High-stakes assessments
A high-stakes assessment demonstrates a broadly accepted level of proficiency or documents a verifiable learning outcome. It can often aid in a person’s advancement to the next step in their career. And this is typically where a true certification comes into play.
In high-stakes assessments, exams are structured to ensure security, safety, and measurement of verifiable outcomes. These exams are proctored to verify the identity of the test-taker, to ensure cheating isn't taking place, and to mitigate questions being stolen or shared. The creation of this type of exam involves more work than the creation of a low-stakes quiz, from job tasks analysis, to carefully planned question development, establishing pass/fail scores, etc.

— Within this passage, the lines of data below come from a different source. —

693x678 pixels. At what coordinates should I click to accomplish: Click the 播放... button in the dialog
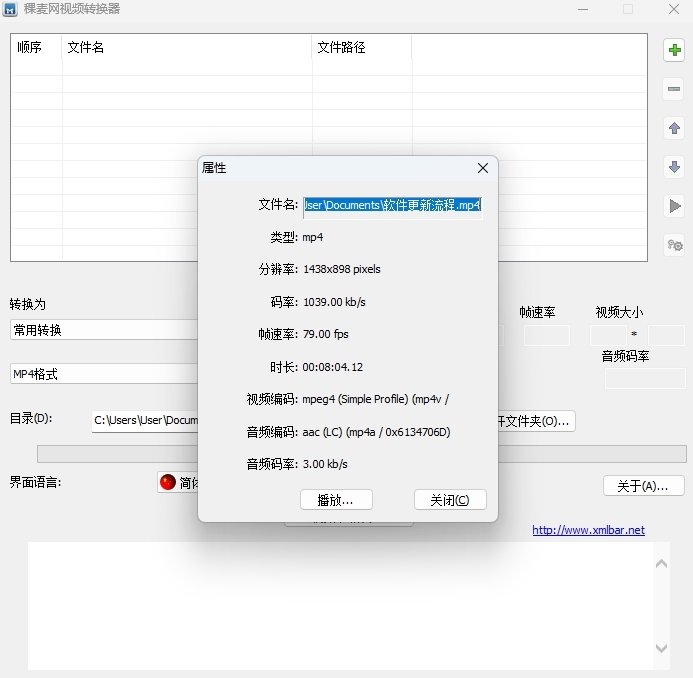[336, 500]
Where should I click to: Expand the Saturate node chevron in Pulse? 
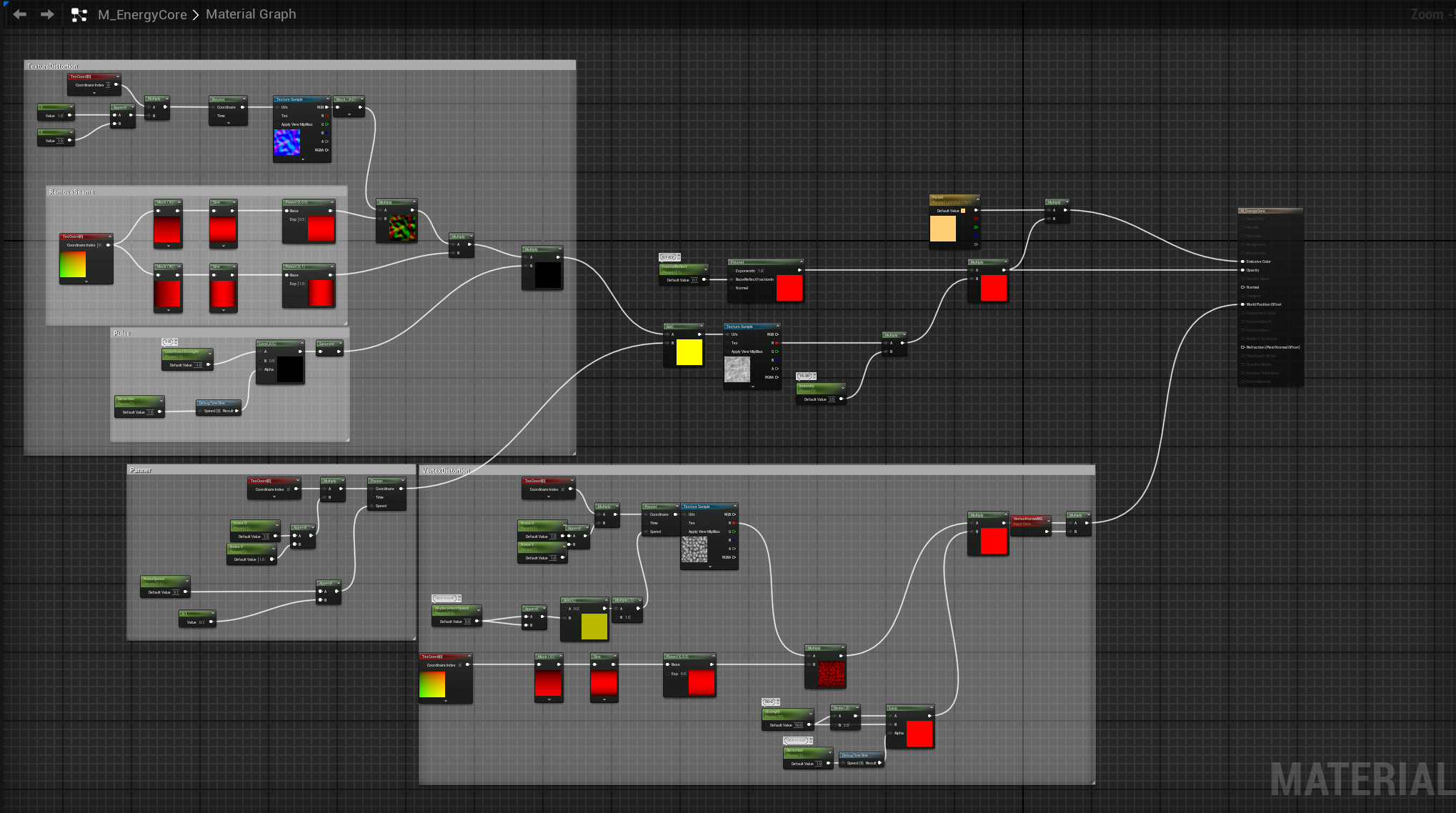point(340,344)
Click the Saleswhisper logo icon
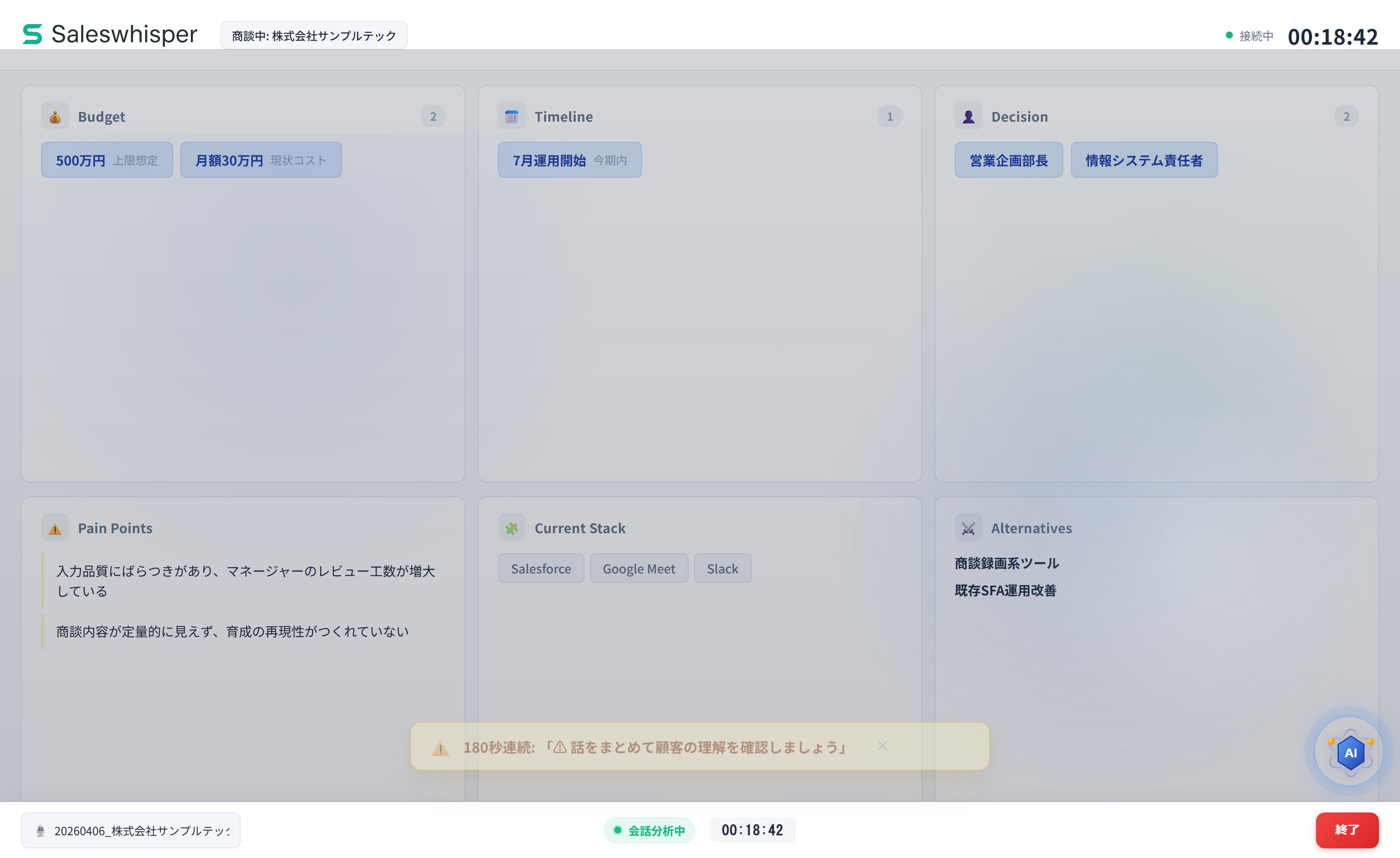 32,34
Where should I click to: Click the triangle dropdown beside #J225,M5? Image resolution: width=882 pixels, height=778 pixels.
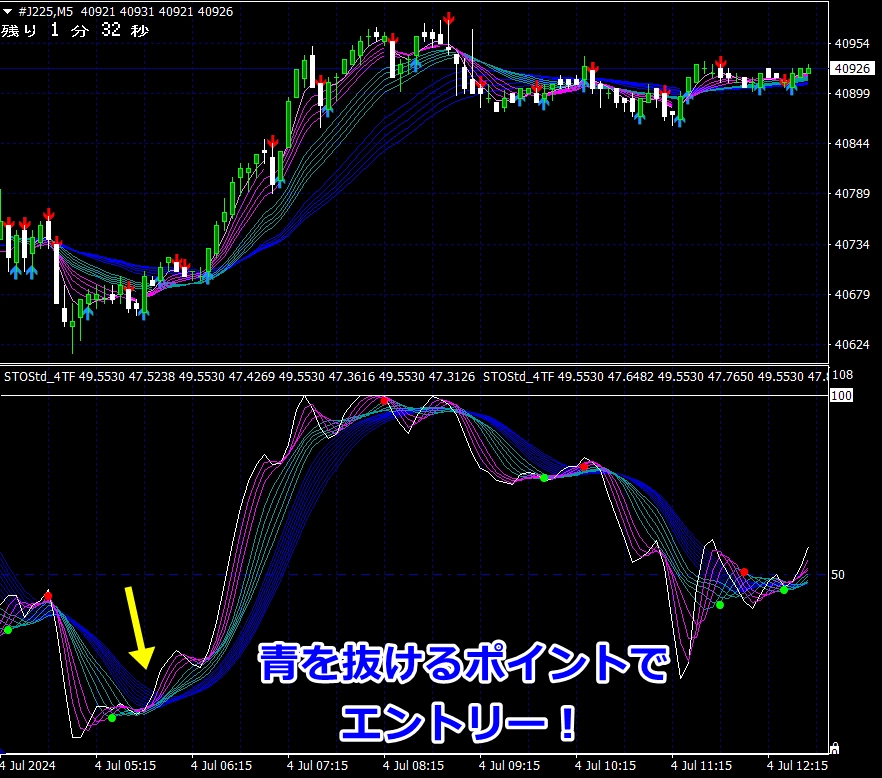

A high-stakes assessment might also require a learner to have completed specific coursework, have earned prior-level certifications, or have documented a certain number of hours of experience before being able to take the exam. High-stakes assessments often require a learner to pay to take the exam - but not always.
An example is Facebook’s Blueprint certification program, which gives learners a chance to become a Facebook-certified professional, at no cost.
Facebook awards credentials to learners who complete advanced-level proficiency in various aspects of digital marketing with Facebook products. Earning a Facebook Blueprint Certified designation may allow a learner to advance to the next step in their career.
Indeed put together a really great list of in-demand career certifications that really drives our point home about the various levels and assessments.
All of the types of assessments help guide learners through increasing levels of mastery. So how do you build these into your professional learning program?
When it comes to helping you design a program to move your learners towards mastery, we don’t mess around.
Intellum's certification capabilities include content creation and delivery, smart course architecture, exam creation and delivery, badging, and fully integrated proctoring.
Not to give away our secret sauce, but here is how we do it:
With Intellum, you can create, manage, and deliver not just assessments, but all of the various types of content that support the learning journey.
Let’s address the misconception that if you are certified, you are automatically a master. It’s quite the opposite. To become the master, you NEVER stop learning. (Insert cheesy kung-fu quote here).
This doesn’t mean that a learner in the beginning stages of your customer lifecycle can’t achieve the outcomes they desire - they most definitely can! But truly successful customer education initiatives are designed to move your users through progressive levels of proficiency, constantly improving product knowledge and skills. Empowering learners to learn constantly leads to better business outcomes for the company.
We covered the differences between certifications and a certificate of completion, the assessments that make certifications work, and how to design a program with all of this in mind.
Look at certifications through the lens of continuous customer education. As your products and services evolve and mature, so should your education initiatives.
And, Intellum is with you every step of the way.